Fabric Engine sees five years out

New Creation Platform allows both custom M&E tools and commercial software to work side-by-side. 

Media and Entertainment technol­ogy has followed the same evolutionary path as other industries, from in-house development to high-priced custom products to commodity software—ex­cept that M&E is still transitioning in the direction of commodity software. Fabric Engine targets that transition with tools for both creative and support techs. “Where will the pipeline be five years from now?” asks Fabric Engine CEO Paul Doyle. “No one can do cus­tom everything.”

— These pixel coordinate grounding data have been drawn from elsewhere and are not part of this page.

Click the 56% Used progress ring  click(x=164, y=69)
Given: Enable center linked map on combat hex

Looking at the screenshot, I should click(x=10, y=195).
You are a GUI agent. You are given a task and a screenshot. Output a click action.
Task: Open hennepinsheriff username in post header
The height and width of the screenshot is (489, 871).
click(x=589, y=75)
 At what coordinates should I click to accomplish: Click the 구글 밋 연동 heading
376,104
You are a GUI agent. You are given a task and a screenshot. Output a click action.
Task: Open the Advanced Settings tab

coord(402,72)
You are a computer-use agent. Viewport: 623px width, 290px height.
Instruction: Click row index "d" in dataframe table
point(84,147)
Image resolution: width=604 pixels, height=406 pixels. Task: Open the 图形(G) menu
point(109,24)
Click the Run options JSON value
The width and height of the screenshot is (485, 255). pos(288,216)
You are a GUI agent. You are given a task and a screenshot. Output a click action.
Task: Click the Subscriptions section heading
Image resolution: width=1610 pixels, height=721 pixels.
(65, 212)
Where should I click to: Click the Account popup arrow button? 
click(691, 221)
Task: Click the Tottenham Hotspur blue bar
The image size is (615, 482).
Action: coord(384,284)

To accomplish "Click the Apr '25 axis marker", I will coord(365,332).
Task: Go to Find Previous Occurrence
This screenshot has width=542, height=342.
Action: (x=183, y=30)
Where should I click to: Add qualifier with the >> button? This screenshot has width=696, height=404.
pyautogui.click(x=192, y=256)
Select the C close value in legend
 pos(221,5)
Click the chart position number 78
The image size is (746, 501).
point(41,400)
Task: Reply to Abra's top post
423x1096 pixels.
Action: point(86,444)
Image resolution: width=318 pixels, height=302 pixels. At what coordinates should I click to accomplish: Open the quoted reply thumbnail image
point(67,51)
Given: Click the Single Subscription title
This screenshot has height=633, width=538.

Creation Platform is a frame work for uniting custom tools and commercial software into a single production pipeline. (Source: Fabric Engine)
Creation Platform is a framework to facilitate custom development of high-performance production tools. (Source: Fabric Engine)

Fabric Engine was showing off its latest iteration of Creation Platform, a framework to facilitate the custom development of high-performance production tools. It uses Kernel Language (KL), a programming envi­ronment that Fabric Engine developed to give technical directors a facile tool for application development without the tedium of C++. Fabric Engine used Kernel Language to develop three ap­plications it was showing at Siggraph:

  • Creation: Horde offers procedural locomotion for crowds and charac­ters.
  • Creation: Splice exposes the core execution engine and KL  to any host application for building custom applications.
  • Creation: Stage provides authoring tools for scene assembly, lighting, and shader management.

All can be used as a foundation to build animation tools and for image and video processing, real-time rendering, motion capture, simulation, and other tasks where the bottom line would be better served by using off-the-shelf soft­ware but directors want the creative control of custom apps.